Requirements
In the material below, give everything from the line containing "Viewport: 1024px width, 1000px" down to the line containing "coord(88,308)", both included, as a numbered list without blank lines. Leave the pictures out of your answer.

Data records
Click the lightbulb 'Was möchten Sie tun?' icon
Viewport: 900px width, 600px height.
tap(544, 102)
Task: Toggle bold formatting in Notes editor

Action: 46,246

* * *

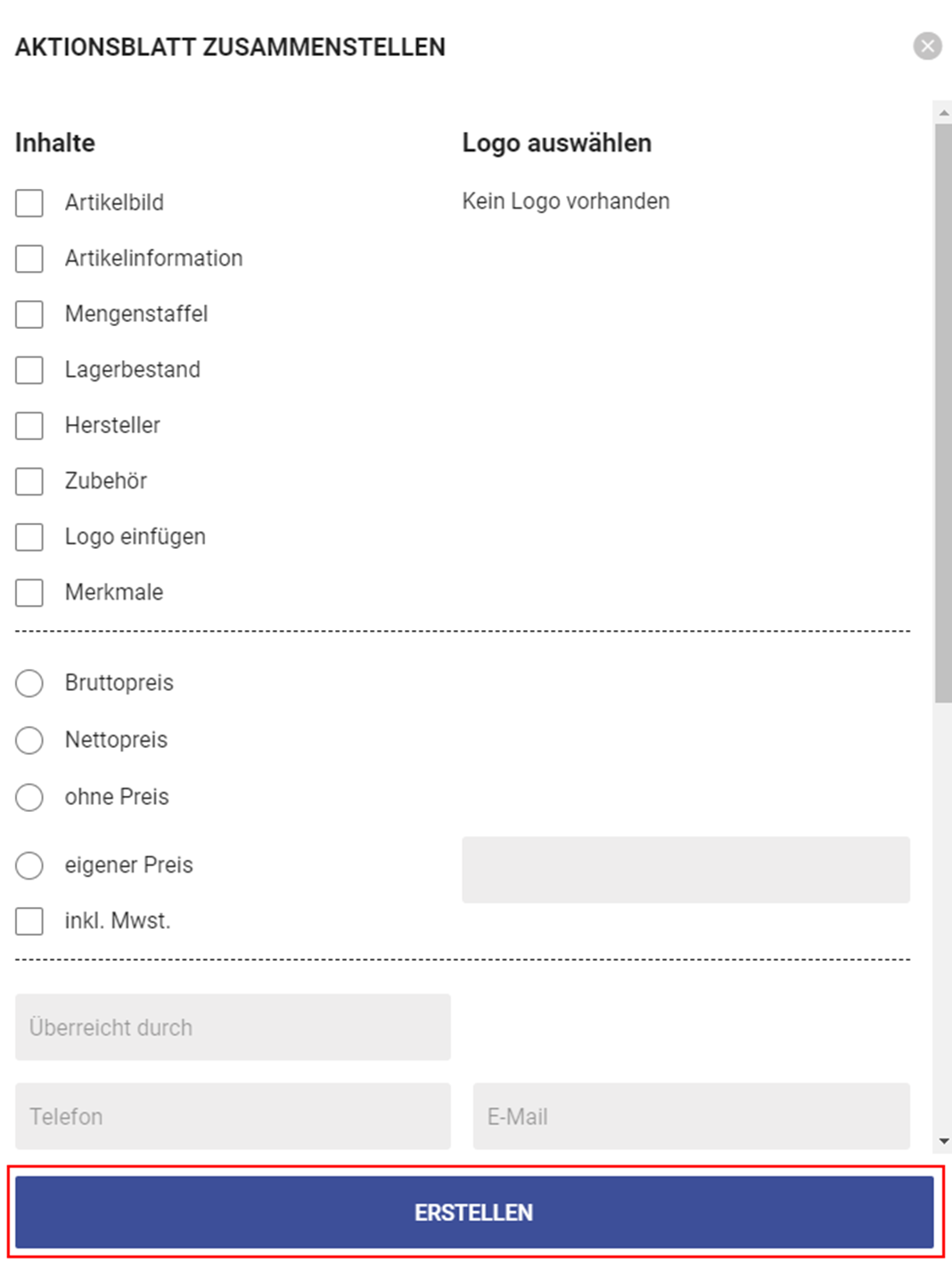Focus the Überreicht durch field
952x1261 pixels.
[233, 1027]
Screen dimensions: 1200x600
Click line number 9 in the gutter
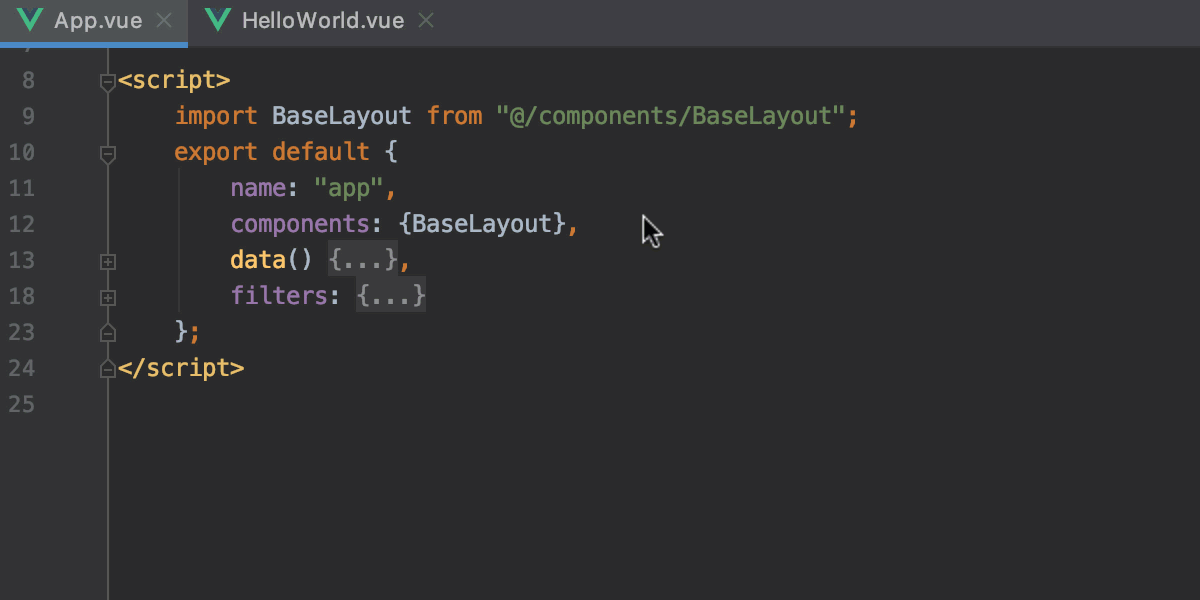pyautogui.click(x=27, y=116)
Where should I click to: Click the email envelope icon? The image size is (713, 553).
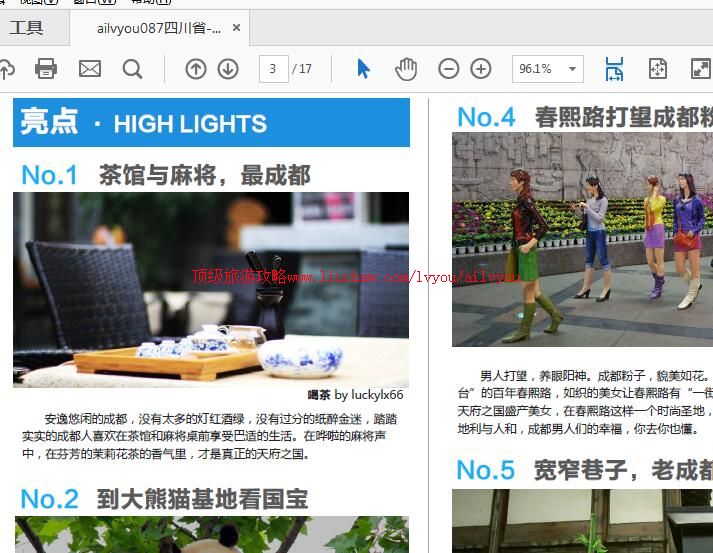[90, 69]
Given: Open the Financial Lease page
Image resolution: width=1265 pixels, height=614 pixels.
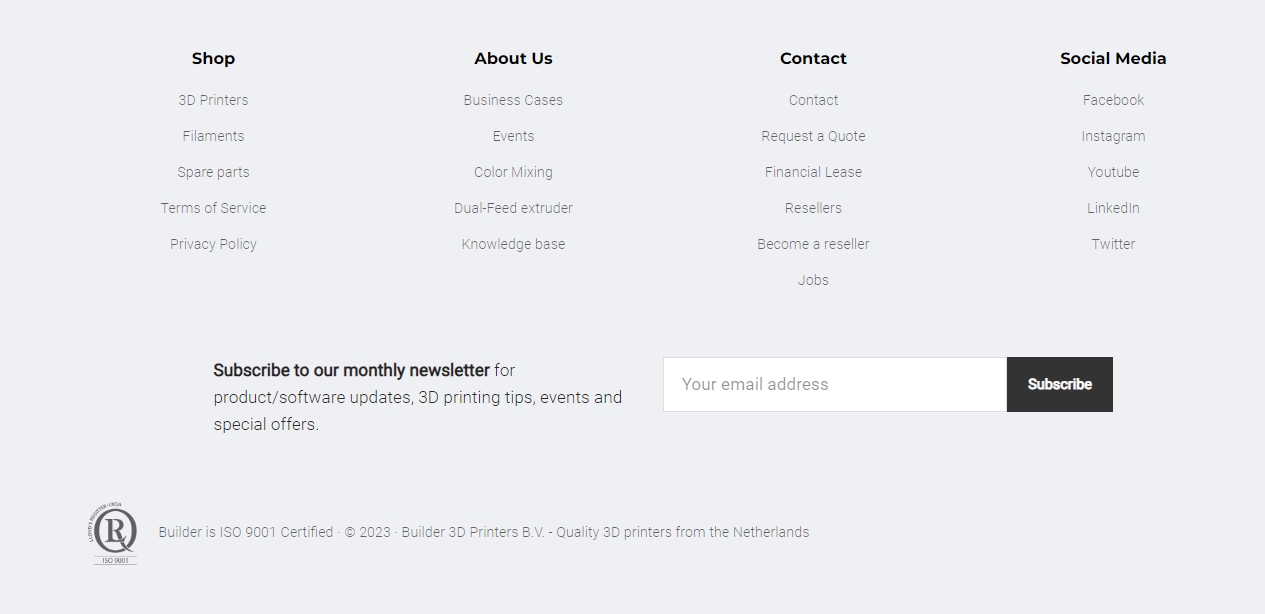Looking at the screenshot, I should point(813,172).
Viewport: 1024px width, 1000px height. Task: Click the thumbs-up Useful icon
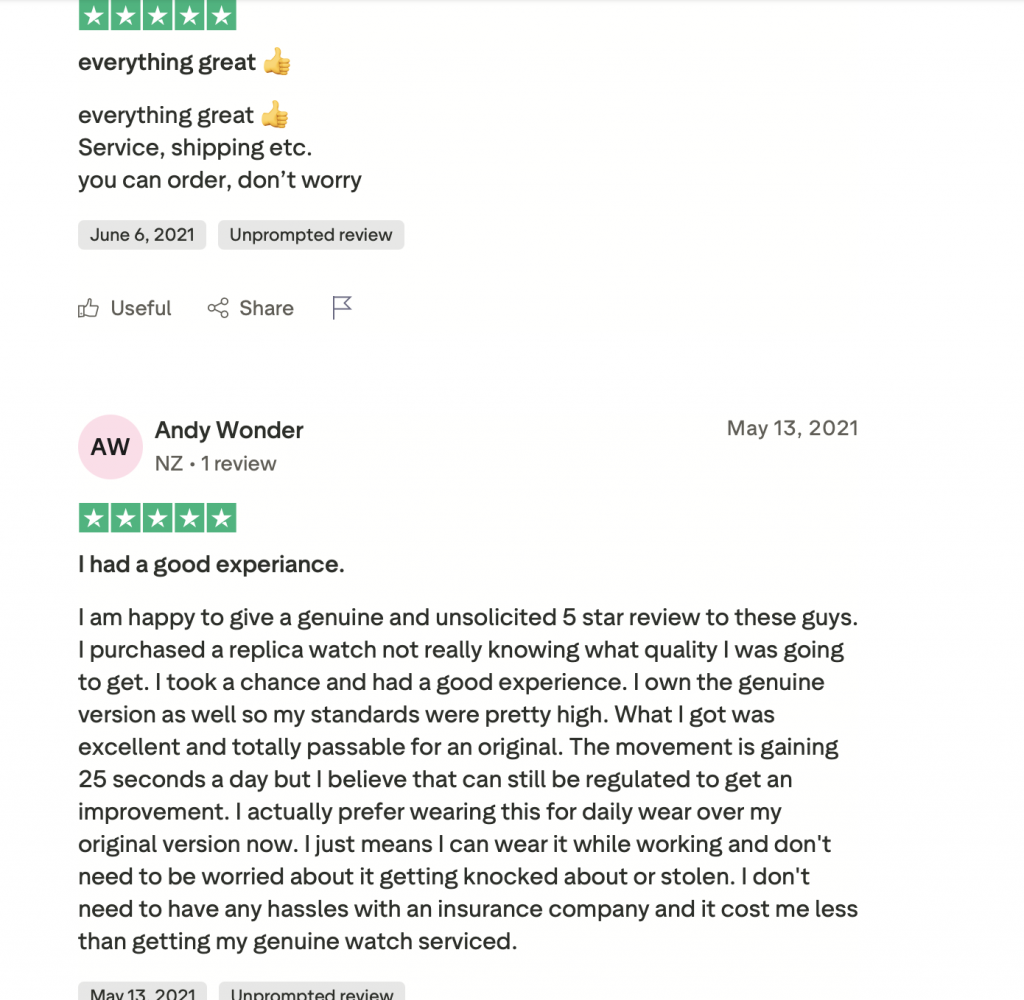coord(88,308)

The reply
1. Viewport: 1024px width, 1000px height. Task: Click the thumbs-up Useful icon
2. coord(88,308)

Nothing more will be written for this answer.